> [Entries provided]

---+---

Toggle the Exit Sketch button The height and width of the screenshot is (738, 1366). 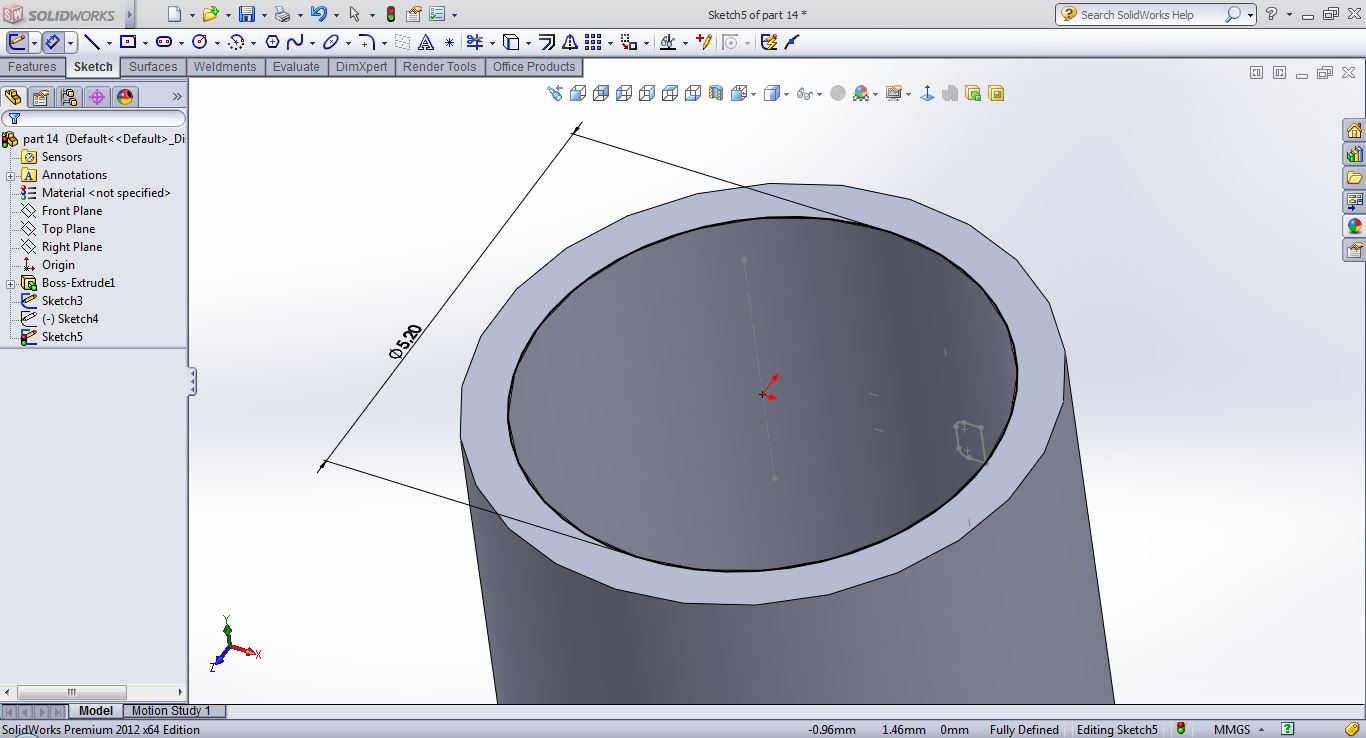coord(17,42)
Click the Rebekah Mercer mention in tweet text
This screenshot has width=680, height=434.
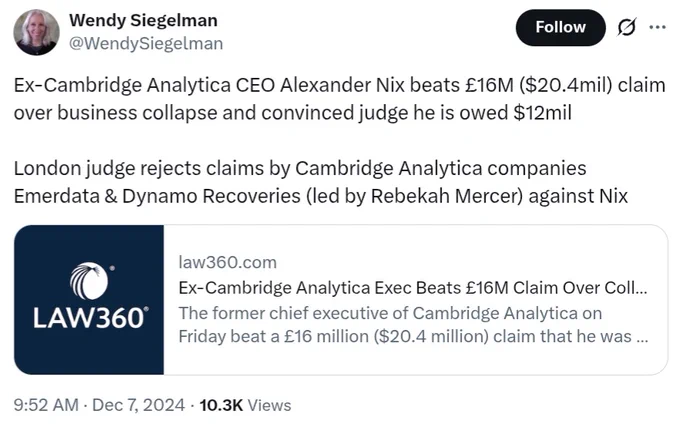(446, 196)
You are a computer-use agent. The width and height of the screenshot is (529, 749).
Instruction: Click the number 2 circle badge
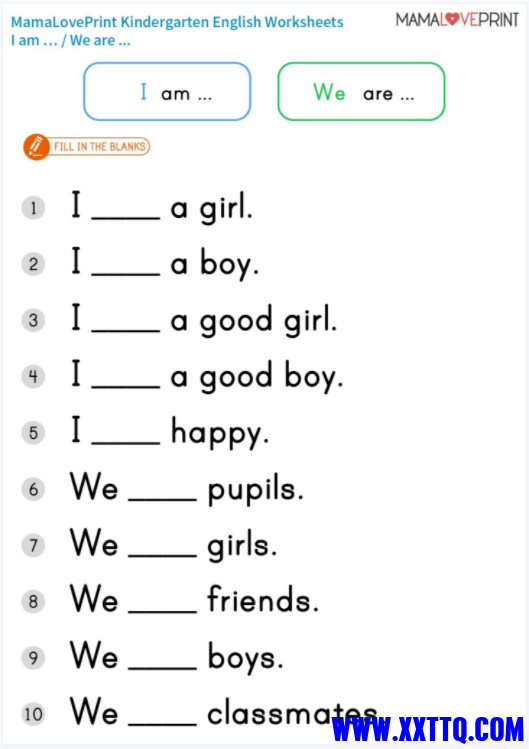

---+---

> [What needs to be done] Search the listing for the string "Click". Copy each line where it is found.

> [Written reply]
Click the Rebekah Mercer mention in tweet text
Instruction: Click the number 2 circle badge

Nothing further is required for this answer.